台風や地震など最近自然災害が増えています。
万が一の場合にぜひ覚えておきましょう。
住宅ローン控除(住宅ローン減税)
住宅ローン減税(控除)は年末のローン残高の1%をその年の所得税から差し引く仕組みです。
例えばローン残高が2500万円なら所得税が25万円だけ安くなります。しかも税額控除の期間は10年間なので、節税額は合計で100万単位とかなり大きな額になります。
控除の対象になるローン残高は一般的な住宅なら4000万円が上限で控除は最大で40万円です。
所得税から引ききれない分は住民税から控除でき、住民税の控除額は最大13万6500円です。
住宅ローン控除を受けるには確定申告が必要になります。
制限として合計所得が3000万円を超える高所得者は対象になりません。また、住宅面積が50平米未満の場合も対象外です。

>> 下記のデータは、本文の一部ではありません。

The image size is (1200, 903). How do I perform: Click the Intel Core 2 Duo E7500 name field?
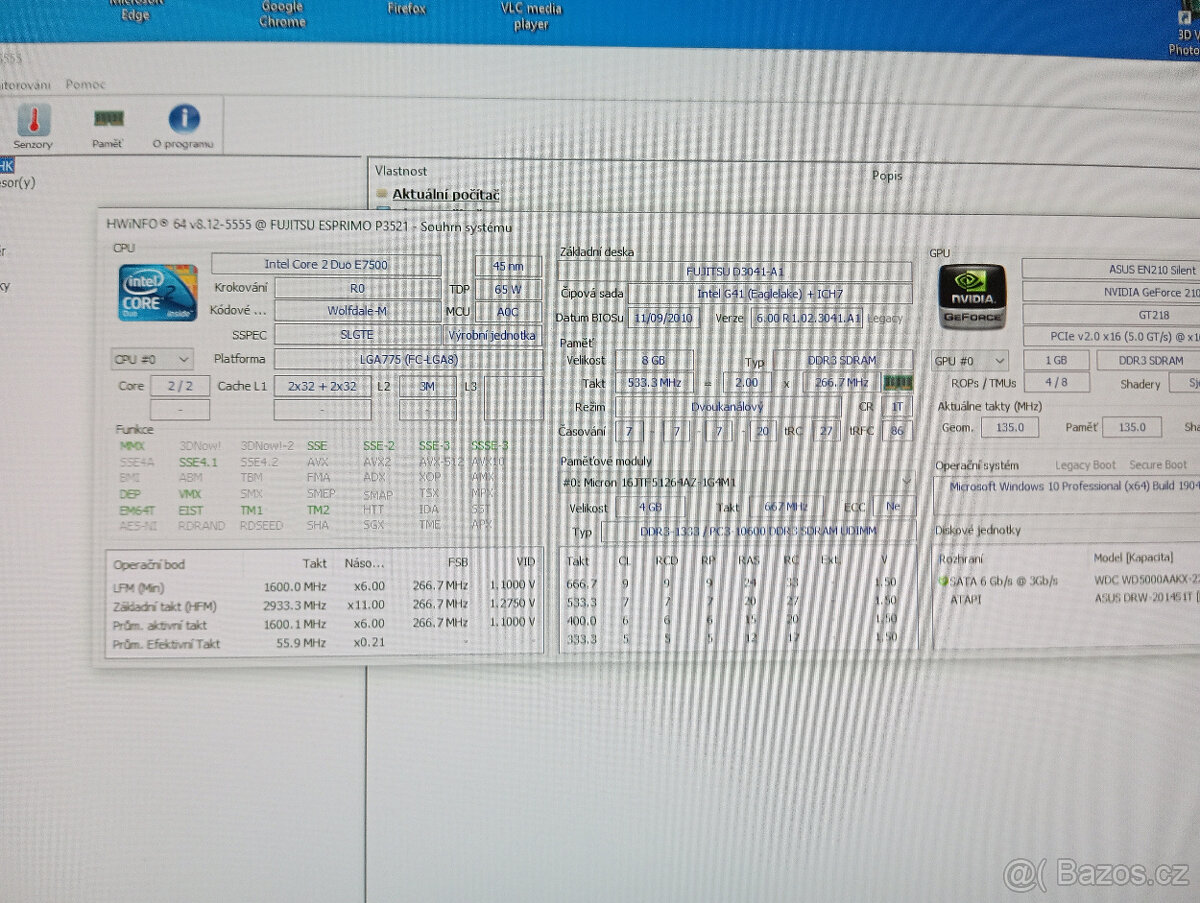327,264
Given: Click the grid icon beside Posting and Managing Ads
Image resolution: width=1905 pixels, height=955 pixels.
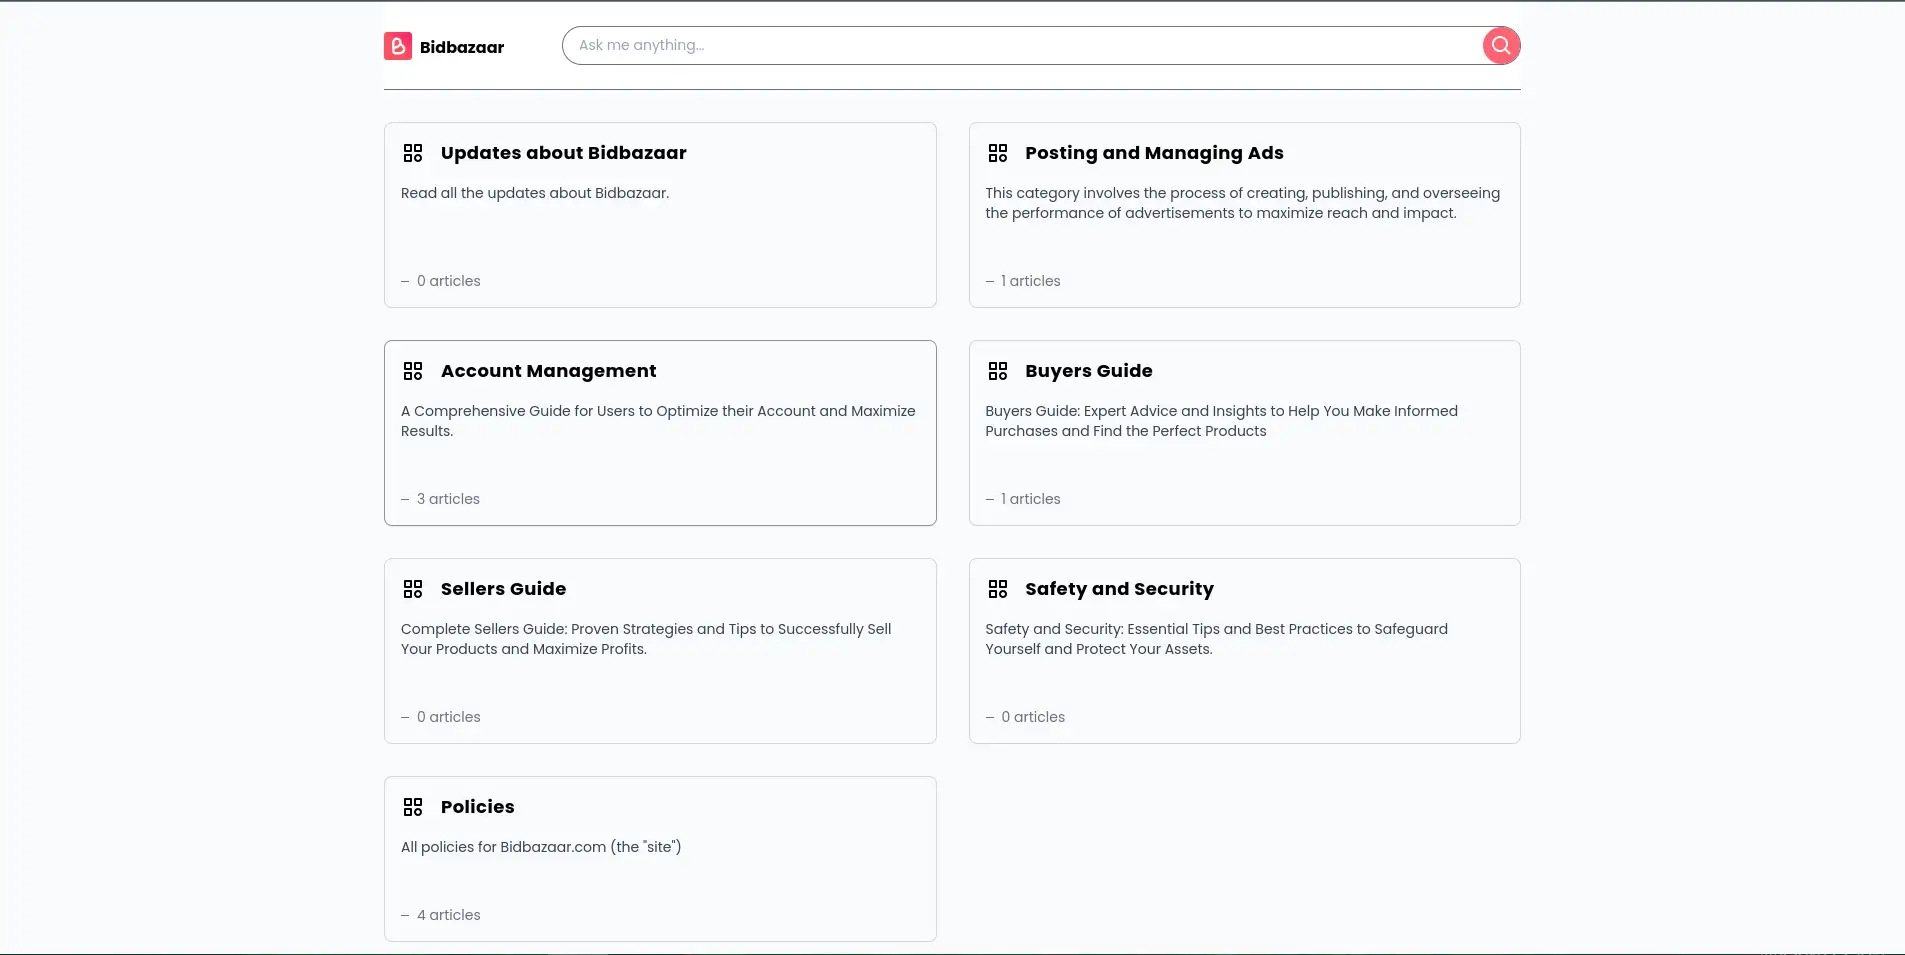Looking at the screenshot, I should (997, 153).
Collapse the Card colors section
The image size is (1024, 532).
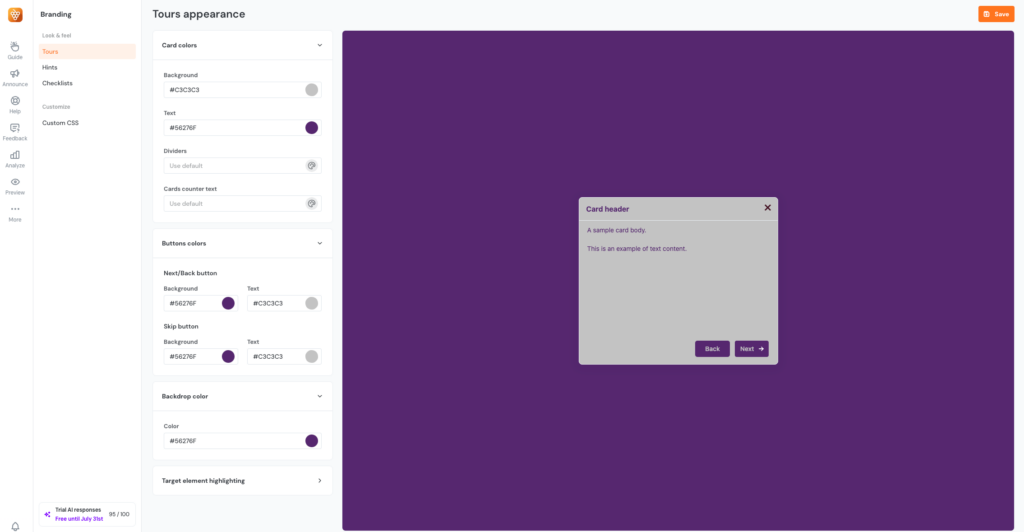coord(320,45)
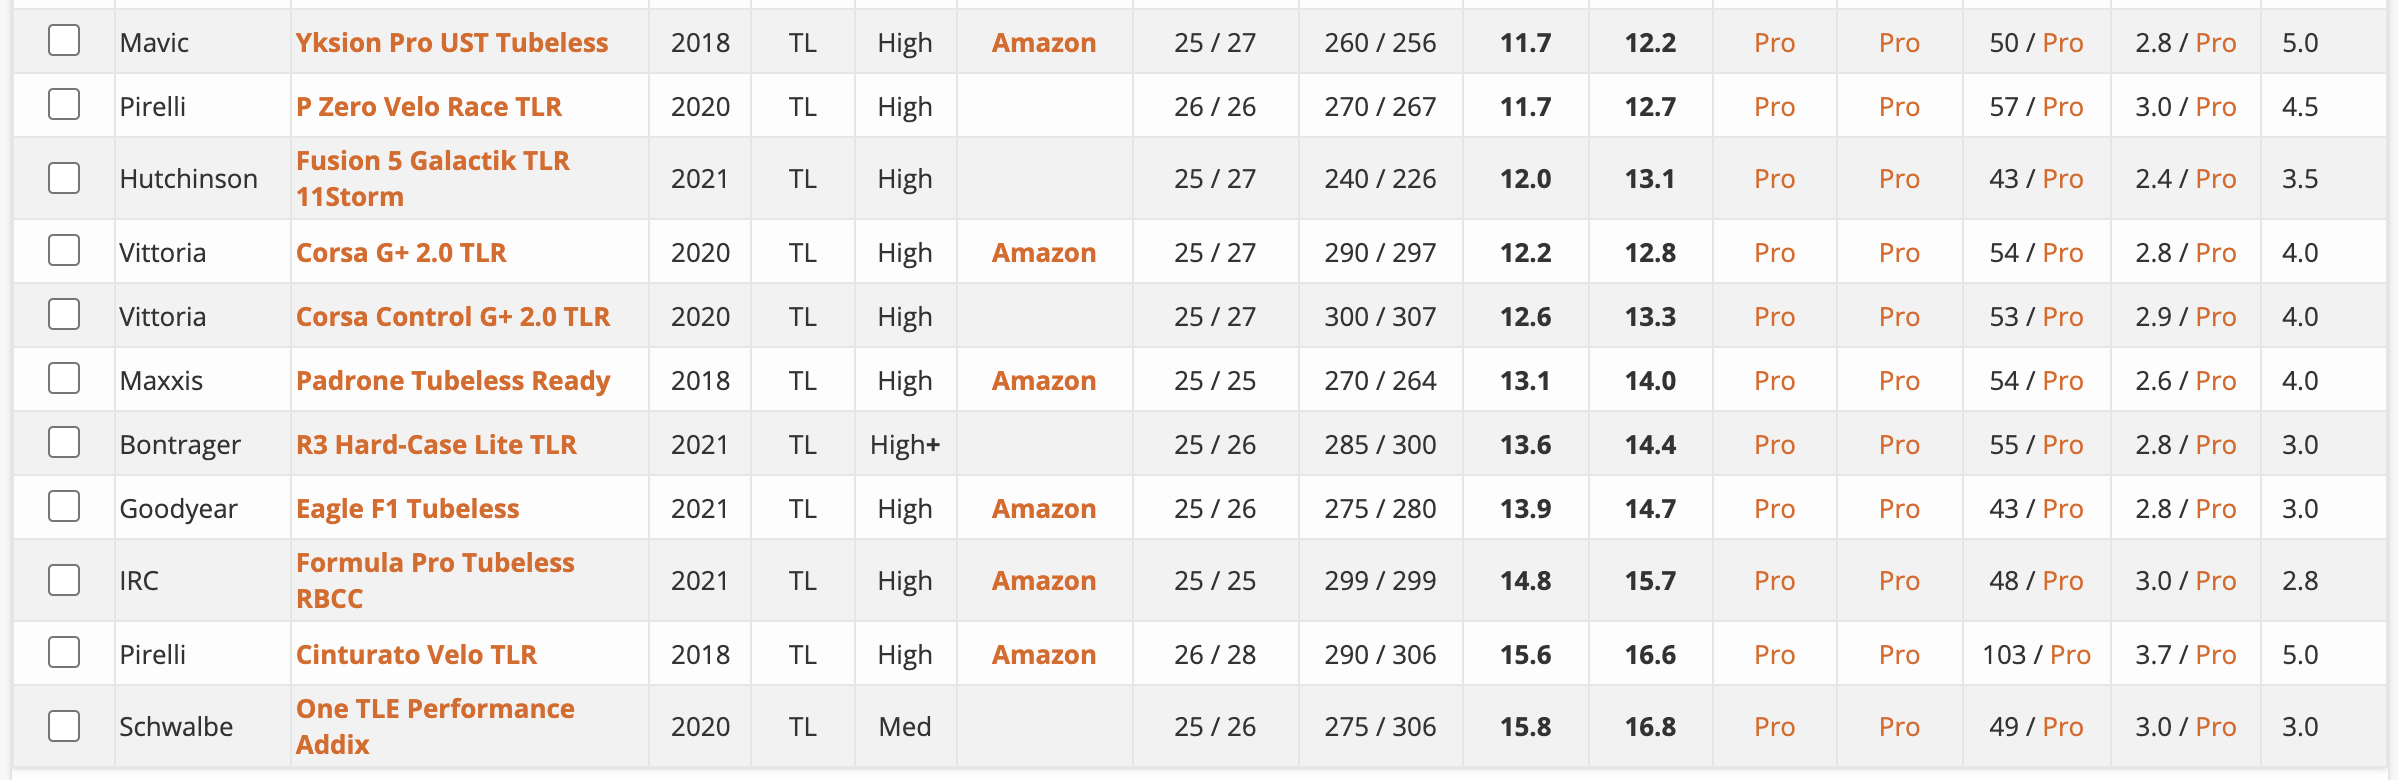The width and height of the screenshot is (2398, 780).
Task: Select the Maxxis Padrone row checkbox
Action: click(64, 379)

また住宅ローン控除制度自体もは2021年に終了する予定になっています。
ふるさと納税
ふるさと納税は実質2千円の自己負担だけで、一定額を所得税・住宅税から控除することができる制度です。
詳細は以下をご覧ください。
ふるさと納税とは?所得税・住民税が控除できるお得な制度
下の表が収入と一年に控除できる税金の対照表になります。
全額控除される金額 | ||||
ふるさと納税を行う本人の給与収入 | ふるさと納税を行う方の家族構成 | |||
独身又は共働き | 夫婦又は共働き+子1人(高校生) | 共働き+子2人(大学生と高校生) | 夫婦+子2人(大学生と高校生) | |
300万円 | 28,000円 | 19,000円 | 7,000円 | – |
400万円 | 42,000円 | 33,000円 | 21,000円 | 12,000円 |
500万円 | 61,000円 | 49,000円 | 36,000円 | 28,000円 |
600万円 | 77,000円 | 69,000円 | 57,000円 | 43,000円 |
700万円 | 108,000円 | 86,000円 | 75,000円 | 66,000円 |
800万円 | 129,000円 | 120,000円 | 107,000円 | 85,000円 |
900万円 | 151,000円 | 141,000円 | 128,000円 | 119,000円 |
1000万円 | 176,000円 | 166,000円 | 153,000円 | 144,000円 |
1200万円 | 242,000円 | 232,000円 | 219,000円 | 200,000円 |
1400万円 | 355,000円 | 343,000円 | 277,000円 | 267,000円 |
1600万円 | 424,000円 | 412,000円 | 396,000円 | 384,000円 |
1800万円 | 493,000円 | 481,000円 | 465,000円 | 453,000円 |
2000万円 | 564,000円 | 552,000円 | 536,000円 | 524,000円 |
2500万円 | 849,000円 | 835,000円 | 817,000円 | 804,000円 |
ただし住宅ローン控除や医療費控除を申請する際はワンストップ特例制度が利用できず確定申告をしなければしなければなりません。会社員は2015年に導入されたワンストップ特例制度でふるさと納税を利用する際に確定申告が不要になりました。
まとめ
様々な控除制度についてまとめました。
知らなかった使い道もあるのではないでしょうか?
活用できるものはぜひ活用して賢く節税しましょう。